Snowflake Optimization Part 3: Warehouse Settings

Warehouse settings are the easiest Snowflake optimizations to implement. They also have the greatest impact on cost. Monitor them closely, as mistakes can offset gains elsewhere.
Keebo automatically optimizes cloud data warehouses. It performs thousands of Snowflake optimizations daily. This is the third article on Snowflake optimization. This article focuses on warehouse optimization.
These are the four most impactful warehouse optimizations for Snowflake.
Top Snowflake Warehouse Optimizations
Data Ingestion
Minimize ingestion costs based on whether you use a dedicated warehouse.

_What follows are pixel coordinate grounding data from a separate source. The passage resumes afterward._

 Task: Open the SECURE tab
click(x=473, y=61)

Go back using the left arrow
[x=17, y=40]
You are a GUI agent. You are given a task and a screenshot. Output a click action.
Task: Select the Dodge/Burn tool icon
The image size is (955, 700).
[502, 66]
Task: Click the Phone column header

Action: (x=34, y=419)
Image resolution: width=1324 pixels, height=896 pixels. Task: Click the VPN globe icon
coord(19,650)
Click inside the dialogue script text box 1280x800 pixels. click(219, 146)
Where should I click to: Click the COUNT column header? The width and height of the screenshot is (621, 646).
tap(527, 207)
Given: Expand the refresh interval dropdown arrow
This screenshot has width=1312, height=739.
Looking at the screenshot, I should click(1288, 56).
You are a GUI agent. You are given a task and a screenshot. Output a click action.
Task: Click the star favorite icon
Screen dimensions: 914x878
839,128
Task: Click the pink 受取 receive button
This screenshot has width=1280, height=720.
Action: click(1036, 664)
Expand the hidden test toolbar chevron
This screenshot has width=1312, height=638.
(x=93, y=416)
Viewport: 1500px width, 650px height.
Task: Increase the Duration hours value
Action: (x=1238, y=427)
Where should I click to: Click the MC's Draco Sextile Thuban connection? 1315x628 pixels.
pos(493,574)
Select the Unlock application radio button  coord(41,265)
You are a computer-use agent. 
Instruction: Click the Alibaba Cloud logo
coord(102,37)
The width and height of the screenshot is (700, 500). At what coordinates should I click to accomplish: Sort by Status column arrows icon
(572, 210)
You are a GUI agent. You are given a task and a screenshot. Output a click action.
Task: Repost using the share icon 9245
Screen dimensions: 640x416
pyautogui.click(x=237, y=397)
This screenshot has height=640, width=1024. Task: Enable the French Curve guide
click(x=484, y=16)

Start the warehouse before ingestion and stop it immediately after. Enable auto-resume and auto-suspend. Ensure no queries resume the warehouse after ingestion completes.
If sharing a warehouse, scale up before ingestion and scale down after.
Rightsizing the Warehouse
Choosing the right warehouse size is the most important cost decision. Size affects compute, not storage. Larger warehouses process queries faster. Snowflake currently offers the following sizes, each costing a different number of credits per hour.
| Warehouse size | Credits per hour |
| X-small | 1 |
| Small | 2 |
| Medium | 4 |
| Large | 8 |
| X-large | 16 |
| 2X-large | 32 |
| 3X-large | 64 |
| 4X-large | 128 |
| 5X-large | 256 |
| 6X-large | 512 |
Choose a size that handles most queries efficiently. Avoid sizing for the slowest query, which leads to underutilization. \n\nUndersized warehouses increase wait times. Use automation to adjust size dynamically when workloads vary.
Scaling up increases warehouse size. Scaling out increases clusters using multi-cluster warehouses.

In theory, scaling up and scaling out can cost the same. In practice, performance differs by workload.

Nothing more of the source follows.